L’hypothèse d’une gigantesque représentation astronomique jaillit rapidement. Cette idée fut ensuite reprise par l’archéologue Maria Reiche (1903-1998), qui a consacré l’essentiel de sa longue existence à l’étude des géoglyphes de Nazca. Selon elle, la disposition des lignes pourrait former un calendrier astronomique, permettant de mettre en évidence certains phénomènes comme les solstices. Elle a vu la constellation d’Orion dans la figure de « l’araignée » et la Grande Ourse dans la représentation du « singe » à queue en spirale. D’autres théories font appel à des rituels chamaniques. Un historien a même proposé dans les années 1980 que les lignes en zigzags présentes dans certains secteurs auraient servi d’aires de tissage pour la fabrication d’étoffes mortuaires. Et peut-être que le mystérieux « astronaute » est un homme qui prie les dieux de faire pleuvoir sur la terre desséchée de Nazca ? Qui sait ?
À ce stade, deux interrogations surgissent naturellement. Quelle a été la technique utilisée pour élaborer les géoglyphes ? Comment ces fragiles structures ont-elles pu traverser les siècles sans encombre ?
Pour répondre à la première question, il convient de s’intéresser à la nature du terrain qui a servi de toile aux anciens artistes. La couche superficielle du désert de Nazca est formée d’un sédiment fin cimenté par du gypse et du sel gemme. Cet ensemble de couleur gris clair est recouvert de blocs et de graviers brunis par des oxydes de fer. Les lignes ont été tracées simplement en déplaçant les pierres rougeâtres afin de faire apparaître le substratum clair. Pour réaliser ces figures complexes de grande taille, sans avoir la possibilité de contrôler l’avancée de leur travail — à moins d’envisager, comme certains n’ont pas hésité à le faire, l’utilisation d’aérostats —, les Nazcas se sont vraisemblablement servis de la technique de carroyage. Celle-ci consiste à quadriller le sol dans le but d’y reproduire un dessin, carré après carré.
Plusieurs réponses s’offrent à la seconde question.
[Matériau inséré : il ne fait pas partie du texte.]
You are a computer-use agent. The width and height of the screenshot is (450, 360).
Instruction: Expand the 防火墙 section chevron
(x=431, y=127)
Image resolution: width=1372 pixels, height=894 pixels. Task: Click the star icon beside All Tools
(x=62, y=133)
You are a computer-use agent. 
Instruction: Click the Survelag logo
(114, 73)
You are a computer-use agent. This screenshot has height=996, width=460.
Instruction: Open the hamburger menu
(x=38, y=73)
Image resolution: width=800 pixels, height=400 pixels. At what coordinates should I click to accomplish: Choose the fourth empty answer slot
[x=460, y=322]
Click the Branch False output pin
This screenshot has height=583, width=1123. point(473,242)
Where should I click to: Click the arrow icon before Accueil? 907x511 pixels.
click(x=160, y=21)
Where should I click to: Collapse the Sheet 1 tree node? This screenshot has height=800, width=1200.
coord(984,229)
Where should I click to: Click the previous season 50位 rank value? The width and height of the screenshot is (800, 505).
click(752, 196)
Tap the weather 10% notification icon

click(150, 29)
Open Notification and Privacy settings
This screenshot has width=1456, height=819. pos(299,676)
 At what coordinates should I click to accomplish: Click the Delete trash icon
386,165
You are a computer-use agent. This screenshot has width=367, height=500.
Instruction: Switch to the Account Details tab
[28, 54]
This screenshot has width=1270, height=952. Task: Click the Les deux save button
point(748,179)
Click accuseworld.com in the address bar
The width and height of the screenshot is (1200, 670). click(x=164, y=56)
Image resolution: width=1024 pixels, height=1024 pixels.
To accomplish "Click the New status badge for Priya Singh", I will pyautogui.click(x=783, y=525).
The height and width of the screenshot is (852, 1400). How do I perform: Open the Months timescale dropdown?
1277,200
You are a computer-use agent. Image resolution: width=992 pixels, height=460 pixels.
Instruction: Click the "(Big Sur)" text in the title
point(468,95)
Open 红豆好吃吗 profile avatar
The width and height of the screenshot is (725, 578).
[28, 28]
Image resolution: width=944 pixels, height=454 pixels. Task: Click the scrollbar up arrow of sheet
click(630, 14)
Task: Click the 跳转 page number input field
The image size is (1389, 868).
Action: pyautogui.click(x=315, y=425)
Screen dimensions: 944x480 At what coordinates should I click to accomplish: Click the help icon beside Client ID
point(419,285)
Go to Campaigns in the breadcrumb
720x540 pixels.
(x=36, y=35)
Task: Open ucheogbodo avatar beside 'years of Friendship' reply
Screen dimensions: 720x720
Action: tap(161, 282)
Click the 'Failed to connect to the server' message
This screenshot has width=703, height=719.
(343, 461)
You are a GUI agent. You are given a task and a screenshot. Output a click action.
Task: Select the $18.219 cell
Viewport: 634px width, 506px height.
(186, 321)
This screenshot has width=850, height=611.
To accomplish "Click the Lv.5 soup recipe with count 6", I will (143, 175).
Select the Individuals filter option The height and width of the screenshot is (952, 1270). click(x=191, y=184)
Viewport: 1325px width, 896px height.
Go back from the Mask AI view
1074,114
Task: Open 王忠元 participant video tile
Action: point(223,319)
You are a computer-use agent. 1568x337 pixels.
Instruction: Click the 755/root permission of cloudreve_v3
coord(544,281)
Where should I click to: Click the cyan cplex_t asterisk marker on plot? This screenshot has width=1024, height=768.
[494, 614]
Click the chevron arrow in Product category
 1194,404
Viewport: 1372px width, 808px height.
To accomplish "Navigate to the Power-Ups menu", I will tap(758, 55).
La conservation des géoglyphes à travers les siècles est en effet due à une combinaison de facteurs : le climat aride et peu venté, l’absence de végétation, la présence de gypse, qui tend à fixer le sable au sol et, enfin, la faible densité des populations qui se sont succédé sur la zone au cours des siècles.
De simples cailloux poussés sur le côté, un peu de gypse qui tient la poussière, un coup d’aile pour prendre de l’altitude et nous voilà en train de survoler l’âme d’un peuple, qui jamais ne disparaîtra complètement…
Visuel haut de page : Vue aérienne de « l’astronaute » – Nazca-5, Corey Spruit, 30 août 2009.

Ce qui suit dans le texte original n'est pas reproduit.